17-16-1115. Conversion of corporation to limited liability company

(a) A domestic corporation may be converted to a domestic limited liability company pursuant to chapter 26 of this title.

(b) A foreign corporation may be converted to a domestic limited liability company pursuant to chapter 26 of this title.

(c) Repealed By Laws 2009, Ch. 115, 3.

(d) After the conversion is approved by the shareholders, the limited liability company shall file articles of organization which satisfy the requirements of W.S. 17-29-201 and include:

(i) A statement that the corporation was converted to a limited liability company;

(ii) Its former name;

(iii) The state of formation and the date of organization; and

(iv) A statement of the number of votes cast by the shareholders for and against conversion and if the vote is less than unanimous, the number or percentage required to approve the conversion under the articles of incorporation or bylaws.

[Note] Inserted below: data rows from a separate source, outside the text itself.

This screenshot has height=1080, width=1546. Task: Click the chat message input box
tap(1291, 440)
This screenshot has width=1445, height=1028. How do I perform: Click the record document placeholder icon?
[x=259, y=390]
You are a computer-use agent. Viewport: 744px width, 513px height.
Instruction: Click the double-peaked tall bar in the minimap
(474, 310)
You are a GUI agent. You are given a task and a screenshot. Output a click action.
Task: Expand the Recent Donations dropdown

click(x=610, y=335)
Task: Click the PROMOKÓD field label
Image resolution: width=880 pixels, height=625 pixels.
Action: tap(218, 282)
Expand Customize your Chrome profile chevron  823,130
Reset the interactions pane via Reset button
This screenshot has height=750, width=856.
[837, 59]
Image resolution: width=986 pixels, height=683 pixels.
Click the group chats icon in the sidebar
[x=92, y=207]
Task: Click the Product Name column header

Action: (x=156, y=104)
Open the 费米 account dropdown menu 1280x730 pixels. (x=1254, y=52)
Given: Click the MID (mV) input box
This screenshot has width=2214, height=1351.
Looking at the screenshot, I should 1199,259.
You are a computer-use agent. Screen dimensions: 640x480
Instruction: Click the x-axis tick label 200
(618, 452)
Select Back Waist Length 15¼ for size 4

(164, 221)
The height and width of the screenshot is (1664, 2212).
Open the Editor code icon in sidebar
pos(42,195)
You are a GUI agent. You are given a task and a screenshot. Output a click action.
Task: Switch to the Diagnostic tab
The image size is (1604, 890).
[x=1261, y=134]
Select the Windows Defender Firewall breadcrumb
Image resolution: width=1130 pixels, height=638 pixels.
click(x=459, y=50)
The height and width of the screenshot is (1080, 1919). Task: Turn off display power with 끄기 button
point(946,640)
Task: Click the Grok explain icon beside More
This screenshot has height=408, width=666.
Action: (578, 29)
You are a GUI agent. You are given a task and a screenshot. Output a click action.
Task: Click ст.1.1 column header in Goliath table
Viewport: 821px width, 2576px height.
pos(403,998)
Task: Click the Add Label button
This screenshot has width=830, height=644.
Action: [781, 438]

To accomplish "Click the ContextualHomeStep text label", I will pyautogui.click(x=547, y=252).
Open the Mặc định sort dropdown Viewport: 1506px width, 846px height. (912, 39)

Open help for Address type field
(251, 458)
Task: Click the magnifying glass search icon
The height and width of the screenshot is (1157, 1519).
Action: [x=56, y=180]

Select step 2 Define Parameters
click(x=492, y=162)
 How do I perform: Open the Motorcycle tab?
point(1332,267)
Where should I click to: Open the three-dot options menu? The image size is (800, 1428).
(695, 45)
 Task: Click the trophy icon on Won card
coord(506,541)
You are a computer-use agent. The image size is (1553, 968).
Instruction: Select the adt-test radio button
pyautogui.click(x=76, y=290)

(e) The conversion takes effect when the articles of organization are filed or at any later date specified in the articles.

17-16-1116. Effect of conversion

(a) Upon conversion:

(i) All property owned by the corporation remains in the limited liability company;

(ii) All obligations of the converting corporation continue as obligations of the resulting limited liability company; and

(iii) An action or proceeding pending against the converting corporation may be continued as if the conversion had not occurred.